— PROBLEM —
Count the lines in the material below that contain the string "Switch" and reply with the number alone.

— PROVIDED DATA —
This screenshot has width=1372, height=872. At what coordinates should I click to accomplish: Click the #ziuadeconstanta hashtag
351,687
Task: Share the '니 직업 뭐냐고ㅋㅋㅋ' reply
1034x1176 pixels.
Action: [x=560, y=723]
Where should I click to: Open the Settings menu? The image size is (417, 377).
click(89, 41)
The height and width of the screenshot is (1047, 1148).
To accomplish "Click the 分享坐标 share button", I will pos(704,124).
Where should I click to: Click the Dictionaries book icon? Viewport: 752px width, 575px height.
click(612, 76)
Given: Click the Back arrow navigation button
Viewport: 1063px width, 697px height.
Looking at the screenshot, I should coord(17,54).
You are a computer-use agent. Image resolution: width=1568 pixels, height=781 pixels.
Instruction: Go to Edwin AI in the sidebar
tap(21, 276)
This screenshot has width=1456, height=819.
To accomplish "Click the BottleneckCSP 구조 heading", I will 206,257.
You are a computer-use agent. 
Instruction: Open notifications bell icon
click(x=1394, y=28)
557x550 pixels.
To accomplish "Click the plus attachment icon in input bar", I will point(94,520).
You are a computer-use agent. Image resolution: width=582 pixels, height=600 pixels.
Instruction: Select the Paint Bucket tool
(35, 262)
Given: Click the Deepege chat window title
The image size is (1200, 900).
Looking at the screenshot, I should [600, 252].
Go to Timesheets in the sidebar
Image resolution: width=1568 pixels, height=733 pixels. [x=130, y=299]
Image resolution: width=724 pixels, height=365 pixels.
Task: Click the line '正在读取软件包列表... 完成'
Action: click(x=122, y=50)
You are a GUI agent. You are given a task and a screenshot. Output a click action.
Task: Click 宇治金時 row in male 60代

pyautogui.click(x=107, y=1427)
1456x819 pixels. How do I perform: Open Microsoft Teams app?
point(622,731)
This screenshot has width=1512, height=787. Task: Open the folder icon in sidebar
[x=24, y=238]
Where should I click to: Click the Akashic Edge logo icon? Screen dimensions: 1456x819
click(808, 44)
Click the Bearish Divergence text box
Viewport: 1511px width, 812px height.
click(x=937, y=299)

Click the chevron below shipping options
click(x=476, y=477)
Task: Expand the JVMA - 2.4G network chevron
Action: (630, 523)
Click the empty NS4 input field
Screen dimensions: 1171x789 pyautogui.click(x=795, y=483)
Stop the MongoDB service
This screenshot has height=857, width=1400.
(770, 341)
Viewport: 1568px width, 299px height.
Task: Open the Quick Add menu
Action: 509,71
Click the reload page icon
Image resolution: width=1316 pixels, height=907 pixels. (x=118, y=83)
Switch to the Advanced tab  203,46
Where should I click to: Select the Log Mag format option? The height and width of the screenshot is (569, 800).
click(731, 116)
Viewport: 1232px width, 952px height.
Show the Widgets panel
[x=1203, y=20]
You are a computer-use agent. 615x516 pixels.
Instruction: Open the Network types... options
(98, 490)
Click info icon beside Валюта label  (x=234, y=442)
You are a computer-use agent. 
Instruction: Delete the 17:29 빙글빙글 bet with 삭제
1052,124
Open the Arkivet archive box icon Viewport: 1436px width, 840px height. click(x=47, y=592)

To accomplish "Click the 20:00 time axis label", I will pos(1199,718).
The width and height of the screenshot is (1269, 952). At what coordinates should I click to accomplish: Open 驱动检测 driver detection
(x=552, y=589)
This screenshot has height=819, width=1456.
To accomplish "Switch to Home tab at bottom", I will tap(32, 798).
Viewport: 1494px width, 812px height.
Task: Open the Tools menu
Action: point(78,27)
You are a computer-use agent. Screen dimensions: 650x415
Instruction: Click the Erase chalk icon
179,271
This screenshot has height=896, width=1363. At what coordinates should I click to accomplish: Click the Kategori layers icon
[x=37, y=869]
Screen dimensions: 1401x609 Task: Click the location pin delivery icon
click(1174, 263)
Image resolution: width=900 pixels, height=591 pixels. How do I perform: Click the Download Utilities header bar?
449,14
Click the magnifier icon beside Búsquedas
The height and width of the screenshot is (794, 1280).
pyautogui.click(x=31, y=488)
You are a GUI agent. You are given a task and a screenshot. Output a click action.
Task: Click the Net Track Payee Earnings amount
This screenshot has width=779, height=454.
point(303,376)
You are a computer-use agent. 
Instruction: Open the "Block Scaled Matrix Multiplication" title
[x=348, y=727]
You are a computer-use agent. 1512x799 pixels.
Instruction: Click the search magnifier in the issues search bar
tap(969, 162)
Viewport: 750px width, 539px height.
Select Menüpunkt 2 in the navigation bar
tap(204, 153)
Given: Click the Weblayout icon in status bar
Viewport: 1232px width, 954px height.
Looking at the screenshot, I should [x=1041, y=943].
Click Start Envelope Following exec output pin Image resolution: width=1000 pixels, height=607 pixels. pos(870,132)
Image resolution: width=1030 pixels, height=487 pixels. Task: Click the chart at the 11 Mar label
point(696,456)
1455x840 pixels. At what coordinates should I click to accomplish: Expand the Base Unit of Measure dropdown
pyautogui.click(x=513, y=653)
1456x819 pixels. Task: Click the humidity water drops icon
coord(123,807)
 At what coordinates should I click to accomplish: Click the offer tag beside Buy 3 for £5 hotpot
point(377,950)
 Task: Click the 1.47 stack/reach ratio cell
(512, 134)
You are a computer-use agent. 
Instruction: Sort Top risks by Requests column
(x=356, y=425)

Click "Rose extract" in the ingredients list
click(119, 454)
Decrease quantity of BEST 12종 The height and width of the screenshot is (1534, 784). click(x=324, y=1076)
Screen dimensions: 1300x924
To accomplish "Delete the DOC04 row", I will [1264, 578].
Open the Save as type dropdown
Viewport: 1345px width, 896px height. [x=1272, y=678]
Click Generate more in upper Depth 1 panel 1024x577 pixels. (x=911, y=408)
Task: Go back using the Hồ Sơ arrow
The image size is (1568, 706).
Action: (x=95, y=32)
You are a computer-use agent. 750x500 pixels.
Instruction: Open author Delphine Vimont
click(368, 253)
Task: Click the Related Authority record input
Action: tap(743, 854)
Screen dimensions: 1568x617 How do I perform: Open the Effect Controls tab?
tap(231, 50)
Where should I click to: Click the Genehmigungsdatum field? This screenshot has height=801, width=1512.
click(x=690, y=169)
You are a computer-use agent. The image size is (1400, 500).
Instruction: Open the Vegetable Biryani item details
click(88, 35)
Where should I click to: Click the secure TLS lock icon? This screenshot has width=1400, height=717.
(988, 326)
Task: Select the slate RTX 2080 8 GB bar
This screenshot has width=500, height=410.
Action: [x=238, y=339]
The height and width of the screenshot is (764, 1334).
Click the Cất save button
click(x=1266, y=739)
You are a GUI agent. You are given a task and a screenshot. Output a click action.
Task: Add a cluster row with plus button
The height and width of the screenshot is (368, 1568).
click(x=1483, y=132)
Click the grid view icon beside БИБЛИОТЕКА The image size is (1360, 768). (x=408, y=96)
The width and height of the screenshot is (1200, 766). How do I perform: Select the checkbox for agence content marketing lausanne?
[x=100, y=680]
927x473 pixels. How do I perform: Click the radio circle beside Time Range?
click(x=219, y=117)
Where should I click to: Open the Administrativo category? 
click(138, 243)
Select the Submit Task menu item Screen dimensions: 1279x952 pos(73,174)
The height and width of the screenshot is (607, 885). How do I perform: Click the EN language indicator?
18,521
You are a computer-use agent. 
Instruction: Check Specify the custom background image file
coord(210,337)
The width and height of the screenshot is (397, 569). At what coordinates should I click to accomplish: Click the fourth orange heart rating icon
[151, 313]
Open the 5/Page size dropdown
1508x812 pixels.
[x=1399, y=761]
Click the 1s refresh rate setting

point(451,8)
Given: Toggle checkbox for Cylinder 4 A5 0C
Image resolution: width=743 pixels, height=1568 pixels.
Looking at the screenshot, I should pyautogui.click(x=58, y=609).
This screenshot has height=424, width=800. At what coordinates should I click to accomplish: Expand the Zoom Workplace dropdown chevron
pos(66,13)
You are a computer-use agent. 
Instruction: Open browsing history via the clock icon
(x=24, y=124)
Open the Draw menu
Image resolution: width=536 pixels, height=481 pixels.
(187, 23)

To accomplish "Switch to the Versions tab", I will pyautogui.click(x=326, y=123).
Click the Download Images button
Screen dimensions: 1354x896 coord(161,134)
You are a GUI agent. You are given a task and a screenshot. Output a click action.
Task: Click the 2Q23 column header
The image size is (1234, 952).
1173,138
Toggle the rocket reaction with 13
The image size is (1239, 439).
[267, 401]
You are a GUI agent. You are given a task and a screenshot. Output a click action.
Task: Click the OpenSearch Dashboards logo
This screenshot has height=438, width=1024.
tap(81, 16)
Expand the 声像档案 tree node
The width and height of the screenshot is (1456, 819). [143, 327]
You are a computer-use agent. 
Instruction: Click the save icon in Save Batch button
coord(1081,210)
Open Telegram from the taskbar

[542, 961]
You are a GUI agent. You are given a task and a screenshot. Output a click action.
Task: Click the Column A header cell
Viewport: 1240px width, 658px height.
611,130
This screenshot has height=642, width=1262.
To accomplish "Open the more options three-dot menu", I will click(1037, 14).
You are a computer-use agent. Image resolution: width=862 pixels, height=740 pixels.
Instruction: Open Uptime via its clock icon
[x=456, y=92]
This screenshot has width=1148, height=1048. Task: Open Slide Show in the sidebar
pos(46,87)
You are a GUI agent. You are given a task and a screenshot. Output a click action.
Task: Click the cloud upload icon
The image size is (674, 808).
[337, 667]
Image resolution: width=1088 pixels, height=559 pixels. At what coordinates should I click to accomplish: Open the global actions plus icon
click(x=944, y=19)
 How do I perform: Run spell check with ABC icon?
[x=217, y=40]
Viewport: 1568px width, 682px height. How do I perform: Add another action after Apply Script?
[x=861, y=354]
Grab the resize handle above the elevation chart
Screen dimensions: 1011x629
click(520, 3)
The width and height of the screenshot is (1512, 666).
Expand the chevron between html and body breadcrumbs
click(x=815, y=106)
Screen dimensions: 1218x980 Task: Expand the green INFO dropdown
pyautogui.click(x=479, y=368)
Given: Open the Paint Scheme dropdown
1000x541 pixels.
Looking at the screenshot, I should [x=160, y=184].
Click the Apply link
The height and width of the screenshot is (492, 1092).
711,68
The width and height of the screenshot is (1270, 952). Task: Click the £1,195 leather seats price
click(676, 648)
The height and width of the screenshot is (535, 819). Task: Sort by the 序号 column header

— TASK OUTPUT —
3